Quali dati raccoglie Google Gemini?
Google Gemini non si limita ai log delle chat. Integra dati provenienti da:
- Cronologia delle ricerche.
- Tracciamento della posizione.
- Modelli di utilizzo dei dispositivi.
Questa rete di dati interconnessi offre a Google un vantaggio nell’addestramento dell’IA, ma rappresenta anche un rischio per la privacy degli utenti.
Confronto con altri chatbot AI
Mentre ChatGPT si posiziona al sesto posto per raccolta dati, DeepSeek è al quinto. Anche Copilot, Poe e Jasper tracciano le interazioni degli utenti, spesso per finalità di marketing.

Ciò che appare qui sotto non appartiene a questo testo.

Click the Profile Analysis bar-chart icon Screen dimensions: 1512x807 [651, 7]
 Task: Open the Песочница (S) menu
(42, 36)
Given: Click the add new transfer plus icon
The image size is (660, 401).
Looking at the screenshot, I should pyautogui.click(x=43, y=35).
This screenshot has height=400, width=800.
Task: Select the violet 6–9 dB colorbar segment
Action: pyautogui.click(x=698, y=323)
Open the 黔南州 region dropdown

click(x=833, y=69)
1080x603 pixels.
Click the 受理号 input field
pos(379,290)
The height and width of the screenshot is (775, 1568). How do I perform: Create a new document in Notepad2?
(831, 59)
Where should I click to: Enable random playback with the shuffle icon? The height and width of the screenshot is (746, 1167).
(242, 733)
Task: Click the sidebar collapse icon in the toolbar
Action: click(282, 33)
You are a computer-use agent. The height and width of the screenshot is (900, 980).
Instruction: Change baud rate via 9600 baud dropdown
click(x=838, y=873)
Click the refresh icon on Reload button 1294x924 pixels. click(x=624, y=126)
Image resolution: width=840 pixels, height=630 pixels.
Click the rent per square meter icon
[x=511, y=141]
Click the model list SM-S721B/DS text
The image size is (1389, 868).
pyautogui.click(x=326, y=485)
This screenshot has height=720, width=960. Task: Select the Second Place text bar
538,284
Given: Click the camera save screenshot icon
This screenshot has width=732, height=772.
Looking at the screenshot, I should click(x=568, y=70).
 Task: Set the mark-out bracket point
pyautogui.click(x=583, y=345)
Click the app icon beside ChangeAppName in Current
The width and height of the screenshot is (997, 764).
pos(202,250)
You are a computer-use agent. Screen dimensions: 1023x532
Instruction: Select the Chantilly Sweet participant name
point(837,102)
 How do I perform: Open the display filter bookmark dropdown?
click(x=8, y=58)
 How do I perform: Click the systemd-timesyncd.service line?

A differenza di OpenAI, che permette di disabilitare la cronologia delle chat, Google è meno trasparente sul controllo che gli utenti hanno sui propri dati. Disabilitare la cronologia non significa che Google smetta di raccogliere informazioni.
Rischi per la privacy
Tomas Stamulis, Chief Security Officer di Surfshark, avverte che i dati raccolti dalle app AI potrebbero essere condivisi con terze parti. Questo potrebbe portare a pubblicità mirata o un aumento di chiamate spam.
Stamulis consiglia di disabilitare la cronologia delle chat e di evitare di condividere informazioni sensibili. “Più dati vengono condivisi, maggiore è il rischio di violazioni”, afferma.
Il futuro della privacy nell’era dell’IA
Con l’aumento dell’uso dell’intelligenza artificiale, le preoccupazioni sulla privacy cresceranno. Google, grazie al suo vasto ecosistema e alla base di utenti Android, continuerà probabilmente a dominare sia nelle capacità AI che nella raccolta dati.